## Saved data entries
□ □ □
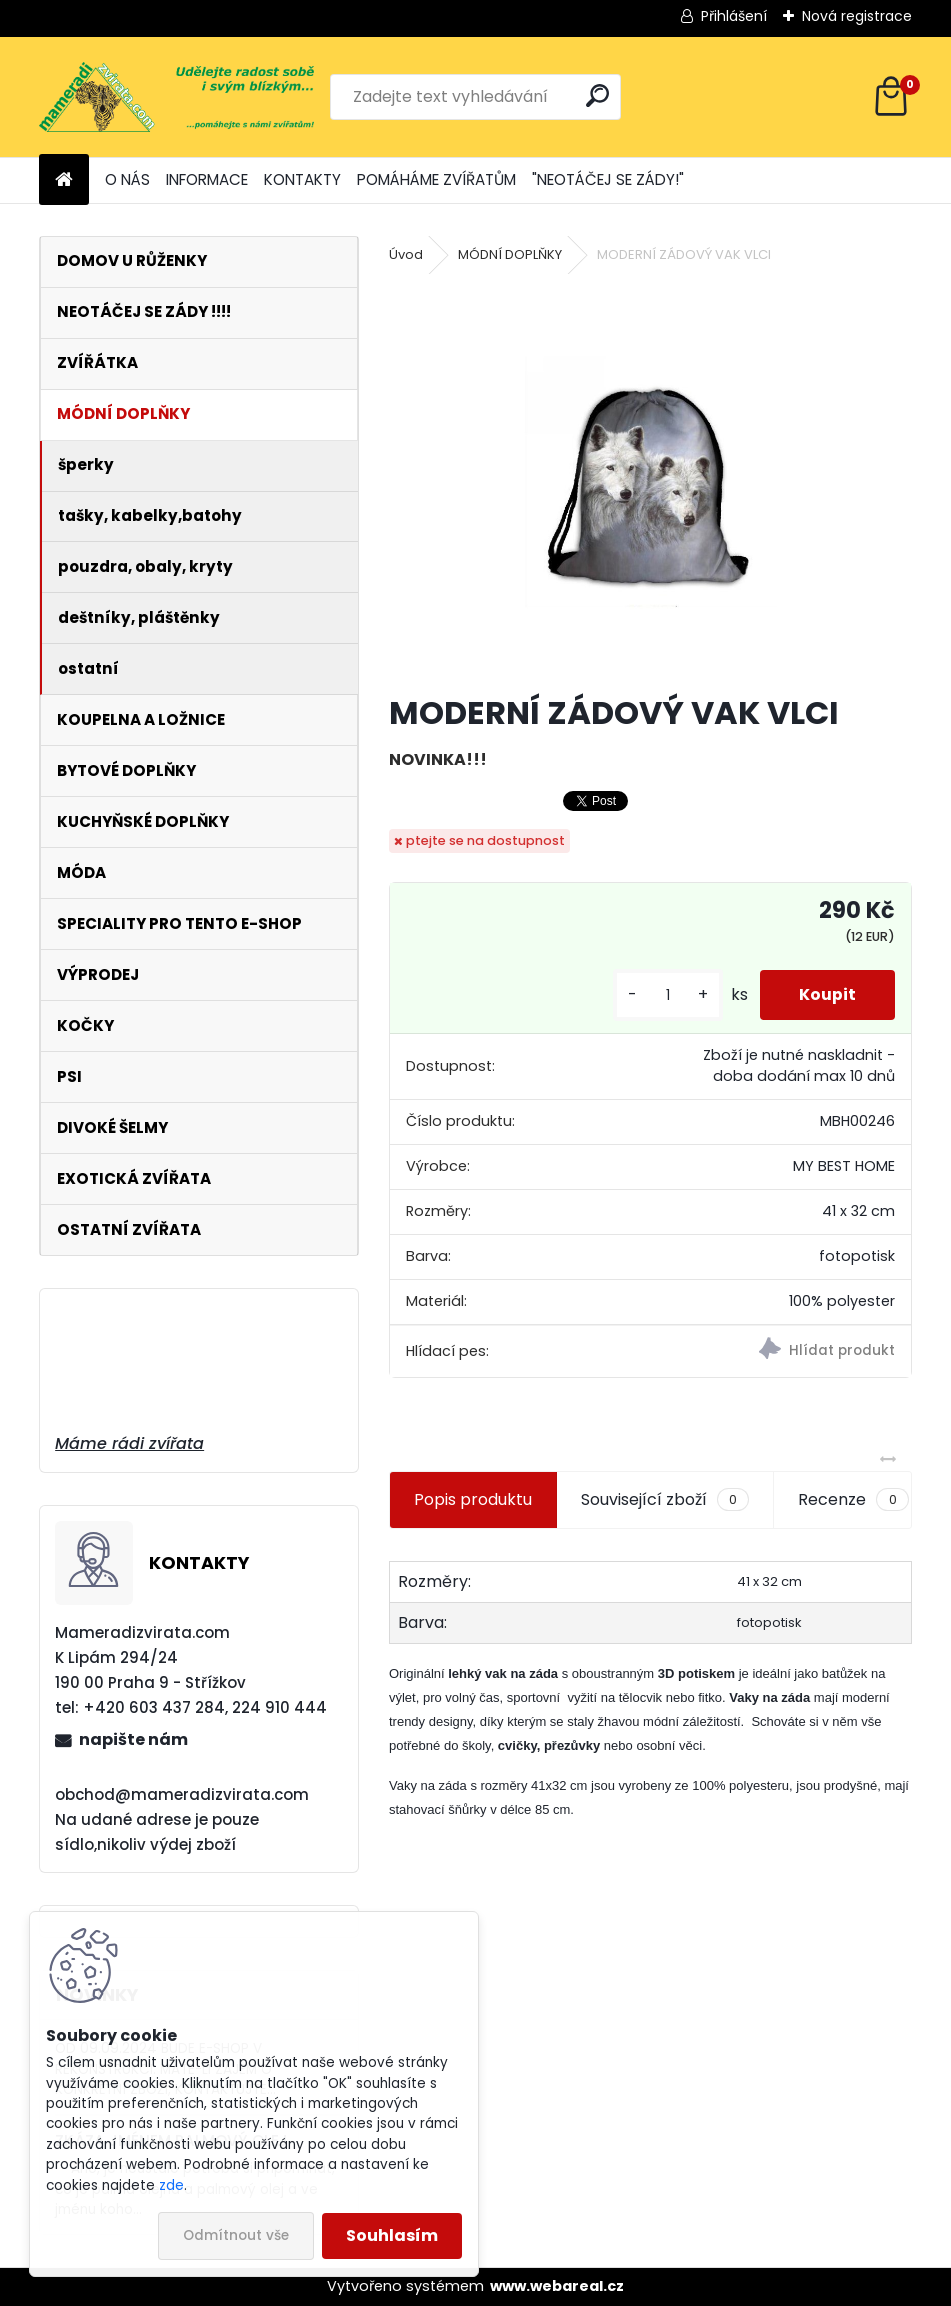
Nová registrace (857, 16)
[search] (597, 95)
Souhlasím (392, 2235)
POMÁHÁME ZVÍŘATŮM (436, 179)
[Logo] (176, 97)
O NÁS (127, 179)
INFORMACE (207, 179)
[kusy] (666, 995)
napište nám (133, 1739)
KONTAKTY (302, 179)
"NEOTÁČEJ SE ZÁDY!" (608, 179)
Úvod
□ □ □
## Set task
Return every line of the listing above unchanged, leaving out the pictures.

## Written solution
Nová registrace (857, 16)
[search] (597, 95)
Souhlasím (392, 2235)
POMÁHÁME ZVÍŘATŮM (436, 179)
[Logo] (176, 97)
O NÁS (127, 179)
INFORMACE (207, 179)
[kusy] (666, 995)
napište nám (133, 1739)
KONTAKTY (302, 179)
"NEOTÁČEJ SE ZÁDY!" (608, 179)
Úvod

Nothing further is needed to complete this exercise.